Last night John Stewart began his show by saying "anybody who ever meant anything to anybody died over the weekend." It sure seems like the seventies are dead and over now. But our obsession with celebrity is a cancer (one that I suffer from as well as the rest of you). It makes us think people we've never met before are somehow family. It makes us mourn people we've never met. It raises in some persons feelings of affection or even rejection toward stars they obsess over, and this can lead to the Mark David Chapmans of the world.
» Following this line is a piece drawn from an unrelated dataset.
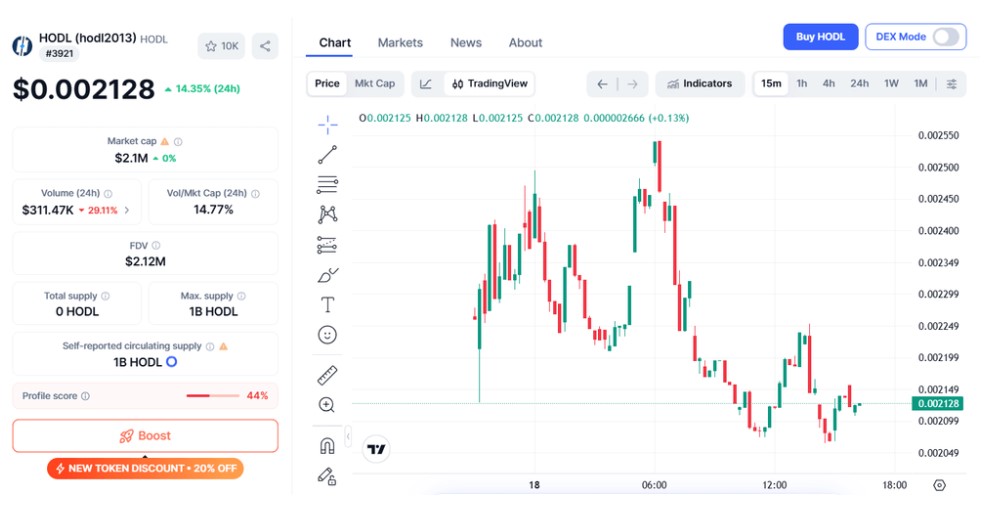Viewport: 986px width, 508px height.
Task: Click the share icon button
Action: (265, 45)
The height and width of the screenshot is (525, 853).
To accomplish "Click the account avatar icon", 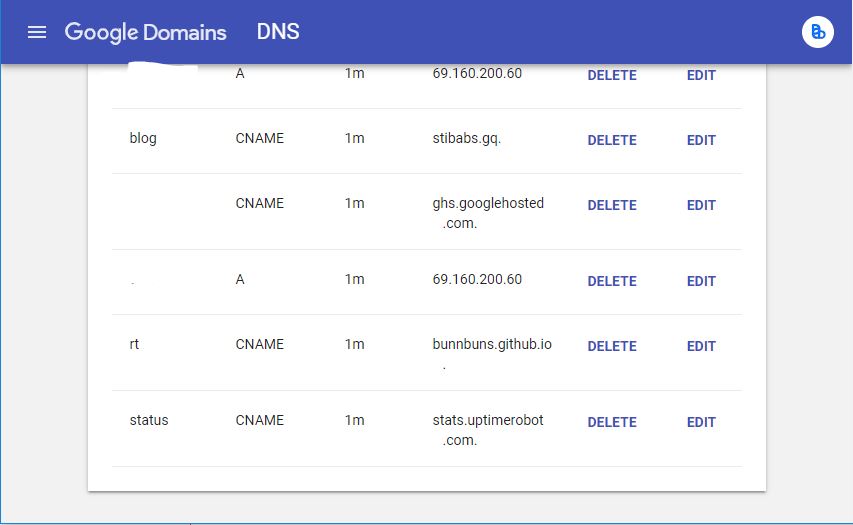I will [x=817, y=32].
What makes thousands of people stand outside the courthouse of Michael Jackson's trial and voice their support? Guilty or not (not, officially) what do they know about this guy other than how his music makes them feel?

That is, of course, the issue: he makes them feel something special. Hell, he made them feel something at all. He was the brightest musical genius of his (my) generation, give him his due, and that means something in this world (and why couldn't I have had Pete Townsend instead? Pete was singing about my father's generation, and that always bothered me).

I'd say the worst part of it is how people are complaining that he upstaged Farah Fawcet. And what about Billy Mays and Ed McMahon? Don't they deserve their moment of mass mourning?

And look at how it distracts us from real news: no, not the South Carolina thing. That's just as bad. Michael Jackson knocked Iran right off the front page. Did anybody notice there was a coup in Honduras over the weekend? Or that we pulled out of Baghdad? (the Iraquis noticed: they declared a national holiday)

I know: it's useless trying to tell people what they should care about. What makes your (our) tastes in news or in anything else so superior?